In order for data science to be able to accurately derive insights from data, that data needs to accurately and consistently represent its subject matter for comparisons and analysis in a way that the machine learning models can interpret. Everyone living in California should have the same value in the state field and have the same birth date format to calculate age properly. A “yes” in the database may need to be coded as a Boolean “1” as input to a binary classifier model. The data cleansing process takes care of these issues, so that the data is ready for analysis. It is critical for the data scientist to understand the data cleansing process to know how the data may have been transformed from its raw form.
As a component of the C3 AI® Platform‘s integration services, the C3 AI Data Integrator enables the ingestion and data cleansing of inbound data. Within the C3 AI Data Integrator, the C3 AI Enterprise Bus manages canonical queues.
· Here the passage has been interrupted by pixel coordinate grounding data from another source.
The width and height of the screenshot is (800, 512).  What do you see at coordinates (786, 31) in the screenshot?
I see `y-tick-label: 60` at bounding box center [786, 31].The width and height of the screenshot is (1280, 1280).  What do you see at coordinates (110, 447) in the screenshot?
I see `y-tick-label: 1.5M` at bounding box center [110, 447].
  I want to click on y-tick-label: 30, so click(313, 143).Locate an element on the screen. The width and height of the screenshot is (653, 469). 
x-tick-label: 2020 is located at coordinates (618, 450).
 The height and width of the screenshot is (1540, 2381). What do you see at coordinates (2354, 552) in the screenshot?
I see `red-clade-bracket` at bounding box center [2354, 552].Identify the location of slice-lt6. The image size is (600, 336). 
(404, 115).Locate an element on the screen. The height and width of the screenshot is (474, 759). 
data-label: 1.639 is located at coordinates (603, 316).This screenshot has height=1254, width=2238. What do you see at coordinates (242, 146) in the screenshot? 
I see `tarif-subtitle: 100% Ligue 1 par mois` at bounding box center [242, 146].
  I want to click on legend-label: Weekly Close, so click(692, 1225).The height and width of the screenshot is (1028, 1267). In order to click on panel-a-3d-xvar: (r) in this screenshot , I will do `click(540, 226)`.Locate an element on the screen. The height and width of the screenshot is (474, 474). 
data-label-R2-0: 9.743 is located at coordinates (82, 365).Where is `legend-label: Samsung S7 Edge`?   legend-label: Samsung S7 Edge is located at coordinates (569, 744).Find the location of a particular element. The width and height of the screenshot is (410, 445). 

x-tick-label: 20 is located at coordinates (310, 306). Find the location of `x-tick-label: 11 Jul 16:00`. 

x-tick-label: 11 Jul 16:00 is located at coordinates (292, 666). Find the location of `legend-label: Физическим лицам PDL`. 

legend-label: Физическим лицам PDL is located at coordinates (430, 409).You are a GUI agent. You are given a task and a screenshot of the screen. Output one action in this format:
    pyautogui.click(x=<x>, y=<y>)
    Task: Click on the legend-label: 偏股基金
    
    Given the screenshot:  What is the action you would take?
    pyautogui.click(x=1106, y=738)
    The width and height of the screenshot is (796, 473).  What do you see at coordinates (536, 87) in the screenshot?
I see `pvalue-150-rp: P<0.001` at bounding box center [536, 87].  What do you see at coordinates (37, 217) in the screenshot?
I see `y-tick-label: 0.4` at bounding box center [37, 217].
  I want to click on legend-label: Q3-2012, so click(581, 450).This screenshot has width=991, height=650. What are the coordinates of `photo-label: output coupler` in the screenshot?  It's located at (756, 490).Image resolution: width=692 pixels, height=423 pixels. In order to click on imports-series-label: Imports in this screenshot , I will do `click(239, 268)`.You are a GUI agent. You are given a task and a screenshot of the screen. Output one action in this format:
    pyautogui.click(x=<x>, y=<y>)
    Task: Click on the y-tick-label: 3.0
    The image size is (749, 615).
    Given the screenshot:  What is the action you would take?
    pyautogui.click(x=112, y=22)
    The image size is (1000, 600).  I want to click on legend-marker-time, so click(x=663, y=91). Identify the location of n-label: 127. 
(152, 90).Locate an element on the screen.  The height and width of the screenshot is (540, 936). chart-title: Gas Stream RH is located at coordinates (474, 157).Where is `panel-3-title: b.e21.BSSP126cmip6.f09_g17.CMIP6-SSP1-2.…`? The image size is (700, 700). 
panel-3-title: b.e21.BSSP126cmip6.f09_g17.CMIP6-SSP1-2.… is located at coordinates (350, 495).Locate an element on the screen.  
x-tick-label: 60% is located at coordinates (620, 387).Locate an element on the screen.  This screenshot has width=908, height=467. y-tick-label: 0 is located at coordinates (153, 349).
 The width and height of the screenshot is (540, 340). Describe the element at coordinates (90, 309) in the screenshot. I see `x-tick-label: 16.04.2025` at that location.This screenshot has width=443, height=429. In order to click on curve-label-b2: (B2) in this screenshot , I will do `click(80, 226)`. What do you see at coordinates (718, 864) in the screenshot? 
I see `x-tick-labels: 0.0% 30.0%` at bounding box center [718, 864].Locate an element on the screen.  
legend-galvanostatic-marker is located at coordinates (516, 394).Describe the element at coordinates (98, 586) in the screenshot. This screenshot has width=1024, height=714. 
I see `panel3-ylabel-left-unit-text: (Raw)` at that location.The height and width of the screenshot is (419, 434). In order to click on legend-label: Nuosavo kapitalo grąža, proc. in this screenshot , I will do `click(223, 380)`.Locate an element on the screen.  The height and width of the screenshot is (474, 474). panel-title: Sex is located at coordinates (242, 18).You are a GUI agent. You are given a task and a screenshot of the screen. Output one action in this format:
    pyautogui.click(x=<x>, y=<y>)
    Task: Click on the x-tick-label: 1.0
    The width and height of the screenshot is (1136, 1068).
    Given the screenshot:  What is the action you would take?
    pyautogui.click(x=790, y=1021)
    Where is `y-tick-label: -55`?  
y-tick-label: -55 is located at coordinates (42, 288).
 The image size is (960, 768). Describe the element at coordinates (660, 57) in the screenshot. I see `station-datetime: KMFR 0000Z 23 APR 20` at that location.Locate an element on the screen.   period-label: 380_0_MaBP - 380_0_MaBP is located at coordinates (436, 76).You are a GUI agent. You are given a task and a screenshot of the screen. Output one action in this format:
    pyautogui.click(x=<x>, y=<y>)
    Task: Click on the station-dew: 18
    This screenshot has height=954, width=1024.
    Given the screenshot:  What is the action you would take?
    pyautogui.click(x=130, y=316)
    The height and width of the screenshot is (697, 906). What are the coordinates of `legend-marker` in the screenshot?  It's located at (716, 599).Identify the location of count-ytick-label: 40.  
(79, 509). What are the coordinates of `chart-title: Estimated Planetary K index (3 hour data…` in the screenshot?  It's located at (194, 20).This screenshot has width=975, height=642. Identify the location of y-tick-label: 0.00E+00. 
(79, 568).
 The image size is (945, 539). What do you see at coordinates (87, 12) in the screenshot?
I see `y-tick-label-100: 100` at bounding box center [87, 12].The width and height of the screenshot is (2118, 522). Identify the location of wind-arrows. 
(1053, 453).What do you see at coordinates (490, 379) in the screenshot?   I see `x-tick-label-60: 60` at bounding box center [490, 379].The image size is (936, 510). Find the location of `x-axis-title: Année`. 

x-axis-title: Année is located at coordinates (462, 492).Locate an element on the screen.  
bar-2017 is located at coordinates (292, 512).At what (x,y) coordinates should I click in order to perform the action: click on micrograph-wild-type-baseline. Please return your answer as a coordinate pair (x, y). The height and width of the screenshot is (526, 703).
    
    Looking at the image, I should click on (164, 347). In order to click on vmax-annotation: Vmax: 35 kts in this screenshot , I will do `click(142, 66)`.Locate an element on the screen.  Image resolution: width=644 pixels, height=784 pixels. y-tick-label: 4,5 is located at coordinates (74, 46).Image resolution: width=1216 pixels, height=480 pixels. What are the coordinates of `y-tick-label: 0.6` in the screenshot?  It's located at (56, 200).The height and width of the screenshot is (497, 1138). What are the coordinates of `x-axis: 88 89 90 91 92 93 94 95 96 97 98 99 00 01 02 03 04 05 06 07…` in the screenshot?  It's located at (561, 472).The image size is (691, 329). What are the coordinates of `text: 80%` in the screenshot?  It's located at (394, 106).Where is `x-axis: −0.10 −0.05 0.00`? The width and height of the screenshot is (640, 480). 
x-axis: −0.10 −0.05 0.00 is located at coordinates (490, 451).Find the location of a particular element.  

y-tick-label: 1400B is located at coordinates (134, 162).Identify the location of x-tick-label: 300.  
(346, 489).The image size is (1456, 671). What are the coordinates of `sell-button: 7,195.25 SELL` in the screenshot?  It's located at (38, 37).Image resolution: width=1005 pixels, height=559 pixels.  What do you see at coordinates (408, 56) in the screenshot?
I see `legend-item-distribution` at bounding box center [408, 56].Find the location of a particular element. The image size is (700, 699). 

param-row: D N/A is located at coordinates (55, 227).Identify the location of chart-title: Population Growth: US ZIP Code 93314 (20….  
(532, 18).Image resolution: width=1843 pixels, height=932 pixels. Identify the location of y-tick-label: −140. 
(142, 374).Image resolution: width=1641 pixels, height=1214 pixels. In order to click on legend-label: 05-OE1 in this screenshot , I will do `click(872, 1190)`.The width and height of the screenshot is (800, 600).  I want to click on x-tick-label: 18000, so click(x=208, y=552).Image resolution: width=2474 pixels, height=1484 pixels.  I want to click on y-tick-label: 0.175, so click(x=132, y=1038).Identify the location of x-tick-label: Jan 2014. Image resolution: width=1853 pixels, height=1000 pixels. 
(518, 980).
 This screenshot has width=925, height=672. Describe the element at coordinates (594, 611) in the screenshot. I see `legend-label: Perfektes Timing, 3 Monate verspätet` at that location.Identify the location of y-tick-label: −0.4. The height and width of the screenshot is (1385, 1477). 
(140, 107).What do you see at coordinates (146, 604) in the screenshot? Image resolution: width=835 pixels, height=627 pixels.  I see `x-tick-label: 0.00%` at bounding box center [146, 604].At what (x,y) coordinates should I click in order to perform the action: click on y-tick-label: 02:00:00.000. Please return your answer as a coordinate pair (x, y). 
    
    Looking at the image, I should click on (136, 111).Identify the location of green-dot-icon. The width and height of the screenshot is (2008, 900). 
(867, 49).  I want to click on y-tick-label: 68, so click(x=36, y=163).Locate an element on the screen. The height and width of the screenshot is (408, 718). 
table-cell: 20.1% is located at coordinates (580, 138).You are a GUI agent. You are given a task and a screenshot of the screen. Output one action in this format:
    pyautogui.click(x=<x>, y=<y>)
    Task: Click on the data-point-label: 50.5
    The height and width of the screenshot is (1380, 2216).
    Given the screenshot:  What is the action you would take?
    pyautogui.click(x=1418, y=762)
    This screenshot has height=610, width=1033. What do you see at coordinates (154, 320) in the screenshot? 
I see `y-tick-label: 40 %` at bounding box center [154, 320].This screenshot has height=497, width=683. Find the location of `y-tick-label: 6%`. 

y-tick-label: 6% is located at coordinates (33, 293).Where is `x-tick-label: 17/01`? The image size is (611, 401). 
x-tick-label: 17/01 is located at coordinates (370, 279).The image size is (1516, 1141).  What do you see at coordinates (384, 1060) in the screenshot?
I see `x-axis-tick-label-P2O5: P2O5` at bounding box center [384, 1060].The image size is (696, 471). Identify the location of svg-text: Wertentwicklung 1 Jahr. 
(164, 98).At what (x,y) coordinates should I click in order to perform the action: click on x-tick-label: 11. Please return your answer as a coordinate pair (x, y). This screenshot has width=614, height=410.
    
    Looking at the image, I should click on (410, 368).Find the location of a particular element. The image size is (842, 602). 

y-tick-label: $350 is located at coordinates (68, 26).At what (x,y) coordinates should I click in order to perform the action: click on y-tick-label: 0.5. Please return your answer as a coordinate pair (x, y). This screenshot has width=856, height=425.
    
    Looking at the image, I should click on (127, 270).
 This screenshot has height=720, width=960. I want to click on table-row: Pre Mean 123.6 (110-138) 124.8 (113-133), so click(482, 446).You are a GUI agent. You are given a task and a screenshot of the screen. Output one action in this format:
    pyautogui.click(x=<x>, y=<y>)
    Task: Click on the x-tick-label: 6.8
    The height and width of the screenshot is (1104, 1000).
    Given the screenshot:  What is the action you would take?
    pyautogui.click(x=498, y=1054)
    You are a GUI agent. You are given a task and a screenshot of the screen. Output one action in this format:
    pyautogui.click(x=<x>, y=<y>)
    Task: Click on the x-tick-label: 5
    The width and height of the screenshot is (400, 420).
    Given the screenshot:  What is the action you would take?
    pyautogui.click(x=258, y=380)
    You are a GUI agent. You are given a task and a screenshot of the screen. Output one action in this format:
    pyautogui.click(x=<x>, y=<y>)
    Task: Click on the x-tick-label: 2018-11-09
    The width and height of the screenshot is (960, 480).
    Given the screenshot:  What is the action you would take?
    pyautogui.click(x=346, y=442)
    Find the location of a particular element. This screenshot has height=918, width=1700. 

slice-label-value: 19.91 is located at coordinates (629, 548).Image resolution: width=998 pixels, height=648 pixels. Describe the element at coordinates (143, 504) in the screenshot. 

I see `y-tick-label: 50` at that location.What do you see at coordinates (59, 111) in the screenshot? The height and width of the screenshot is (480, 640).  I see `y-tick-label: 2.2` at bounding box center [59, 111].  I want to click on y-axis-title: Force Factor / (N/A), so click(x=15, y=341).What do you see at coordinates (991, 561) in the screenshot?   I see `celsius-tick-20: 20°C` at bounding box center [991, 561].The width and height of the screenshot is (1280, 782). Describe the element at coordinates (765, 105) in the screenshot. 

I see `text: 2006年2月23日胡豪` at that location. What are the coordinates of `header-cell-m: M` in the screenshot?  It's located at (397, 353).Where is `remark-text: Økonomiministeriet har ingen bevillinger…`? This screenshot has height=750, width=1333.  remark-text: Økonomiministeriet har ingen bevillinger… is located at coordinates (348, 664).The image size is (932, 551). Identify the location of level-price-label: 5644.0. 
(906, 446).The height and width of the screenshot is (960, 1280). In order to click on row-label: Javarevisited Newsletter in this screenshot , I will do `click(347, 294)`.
Canonicals are modeled interfaces for different inbound data based on canonical schemas. Canonical transforms determine how the source data is converted to the canonical format used as input for further analysis.
Data are delivered to the enterprise bus via files placed in the file system (for example, S3), SFTP, API, and messages (for example, JMS or Kinesis). Distributed processing then loads each delivered record in parallel across worker compute nodes that perform parsing, validation, data cleansing, transformation, post-processing, and persistence as appropriate.